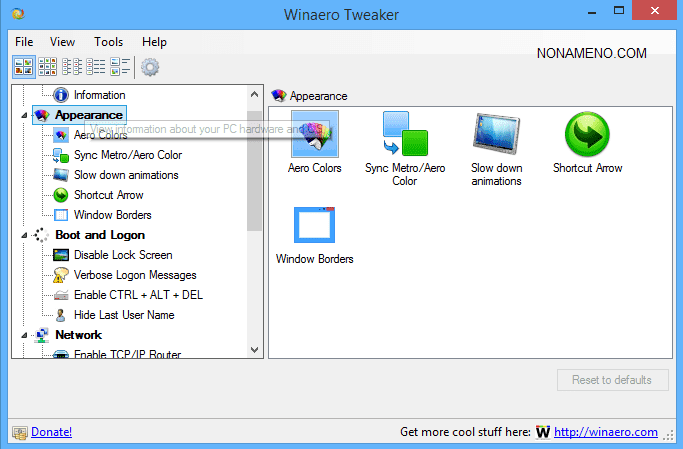Switch to large icons view in toolbar
The image size is (683, 449).
(23, 67)
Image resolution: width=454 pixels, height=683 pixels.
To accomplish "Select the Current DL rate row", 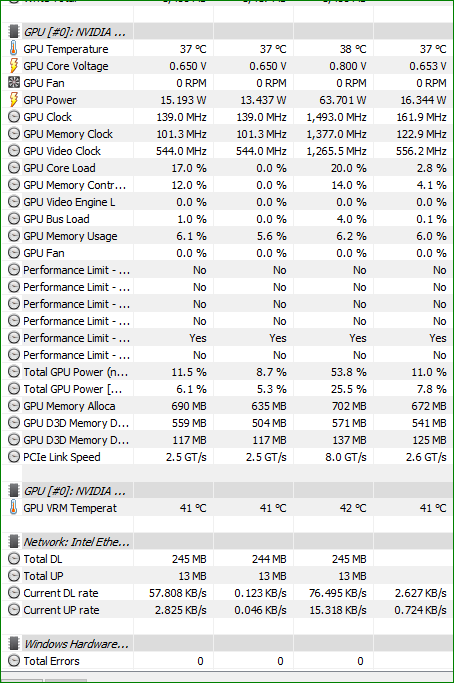I will click(x=227, y=593).
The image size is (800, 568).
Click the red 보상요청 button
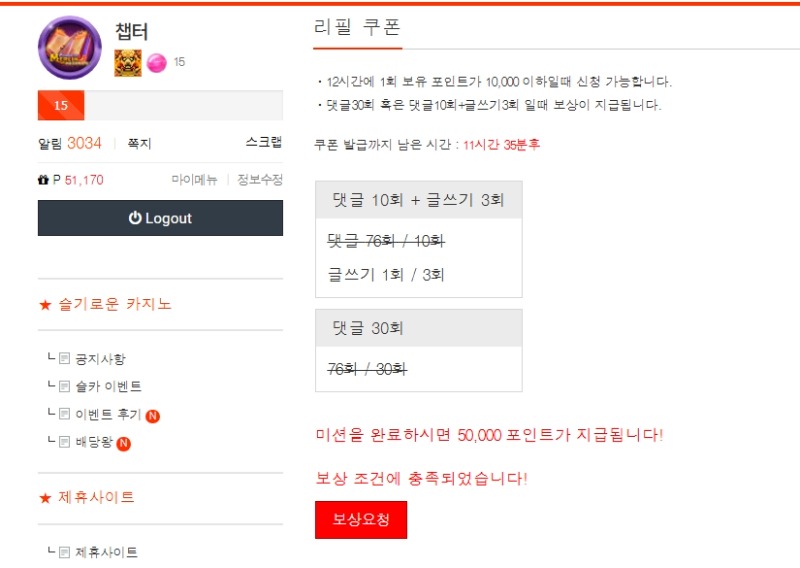pyautogui.click(x=361, y=520)
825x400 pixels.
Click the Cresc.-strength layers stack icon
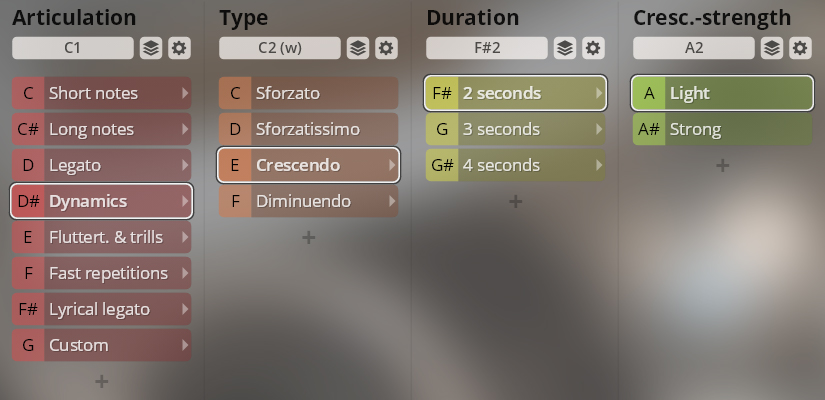772,48
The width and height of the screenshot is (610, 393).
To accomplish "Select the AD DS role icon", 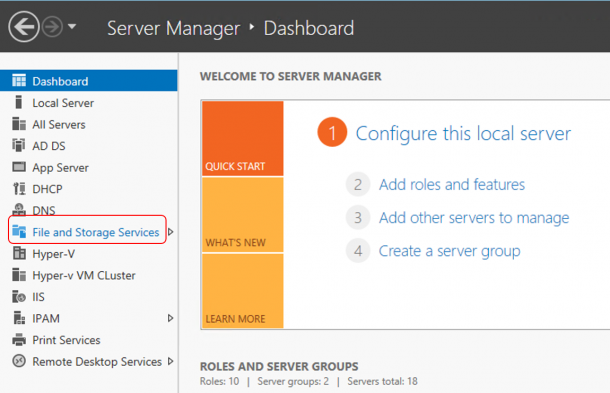I will tap(19, 146).
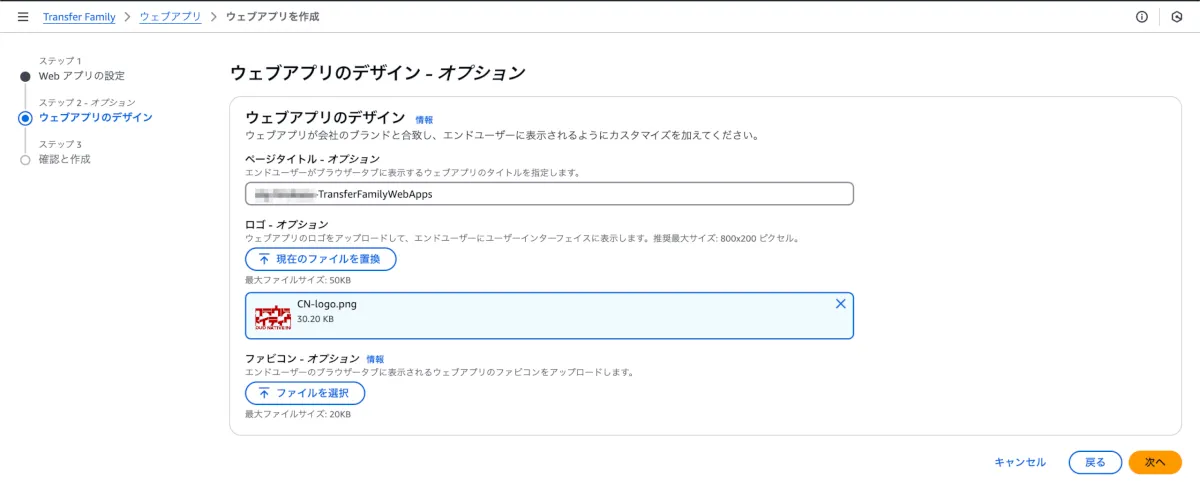Viewport: 1200px width, 490px height.
Task: Click the CN-logo.png thumbnail image
Action: 273,316
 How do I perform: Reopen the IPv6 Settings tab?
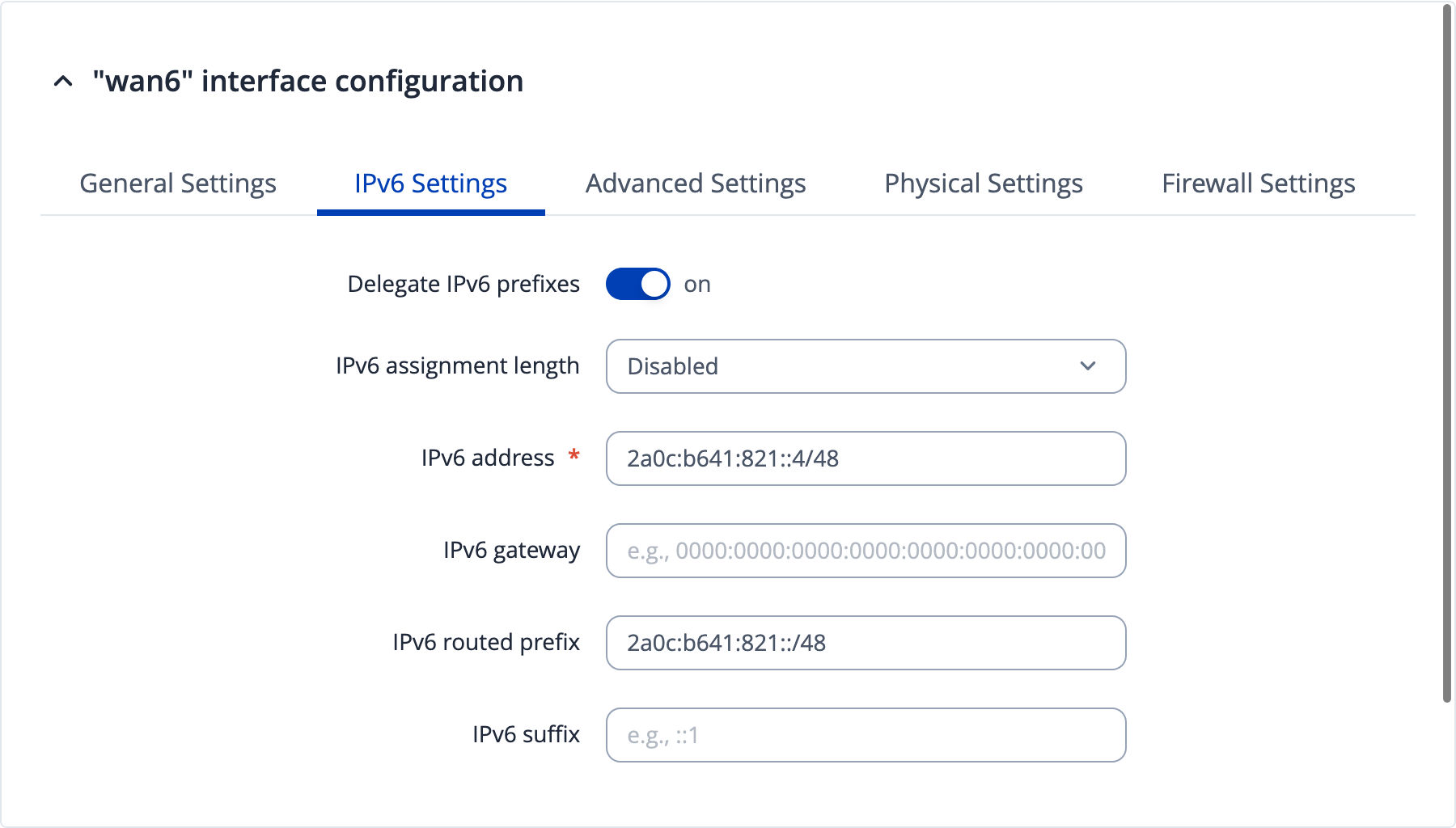click(x=430, y=184)
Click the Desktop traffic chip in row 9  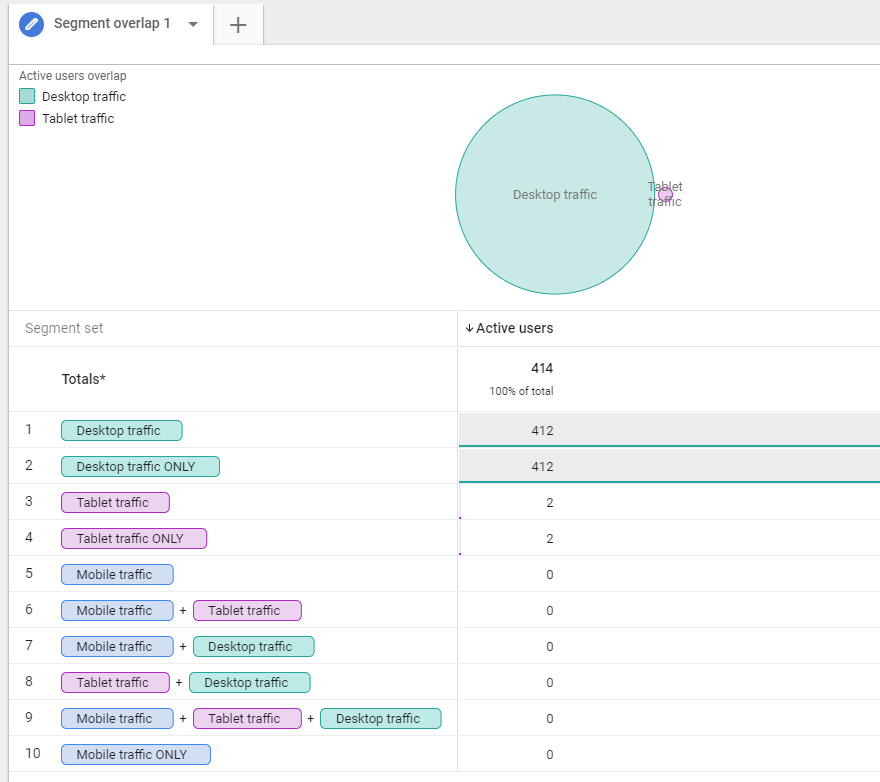pos(380,719)
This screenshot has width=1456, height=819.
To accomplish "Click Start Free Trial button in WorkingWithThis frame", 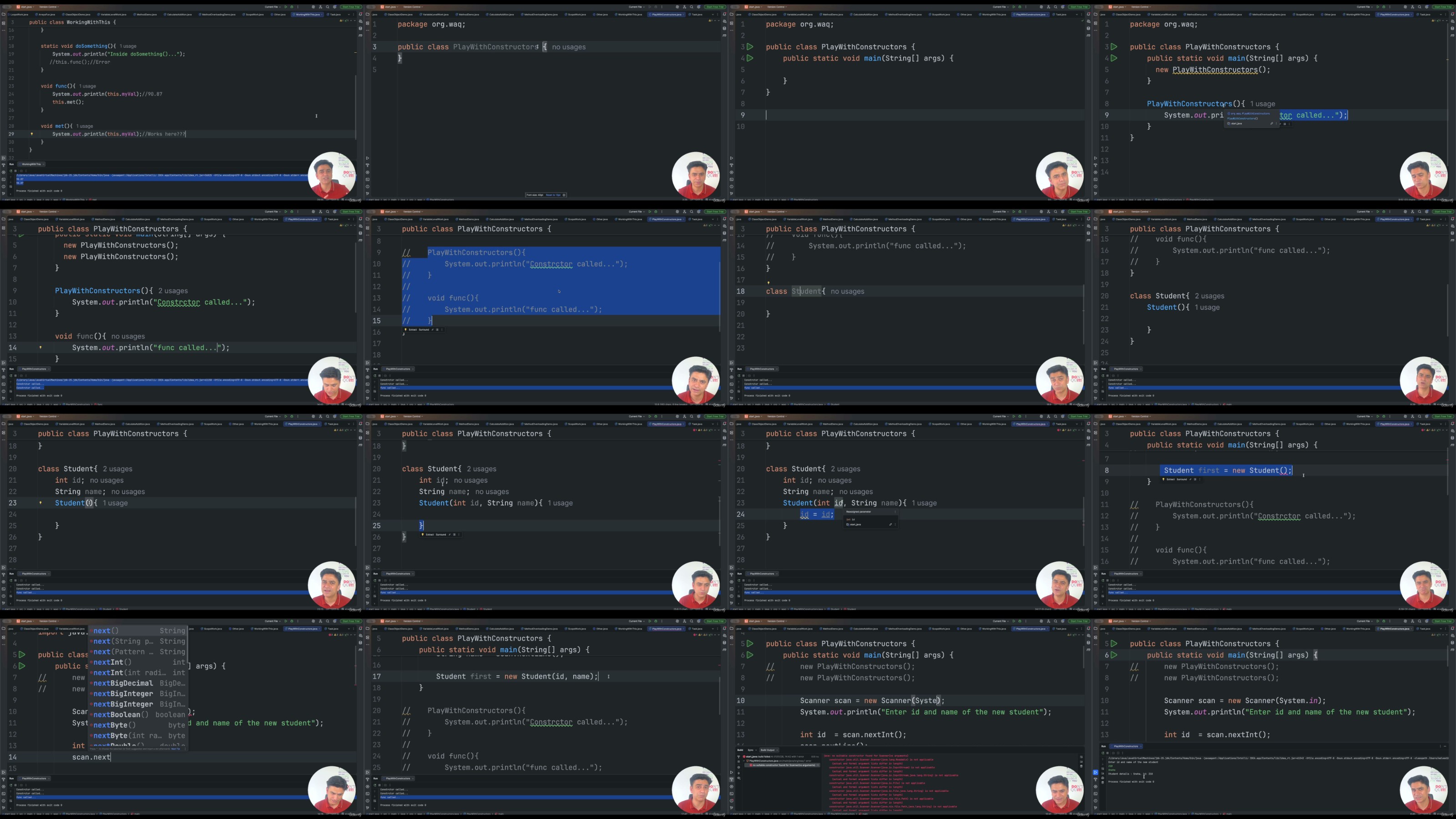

● ● ● ● ● ● ●

_WORK REQUIRED:_
Rewrite the records from the line that has "This screenshot has width=1456, height=819." through the end of the records, replacing "button" with "link" and changing nothing else. Leave the pictures out of your answer.

_WRITTEN RESPONSE:_
This screenshot has width=1456, height=819.
To accomplish "Click Start Free Trial link in WorkingWithThis frame", 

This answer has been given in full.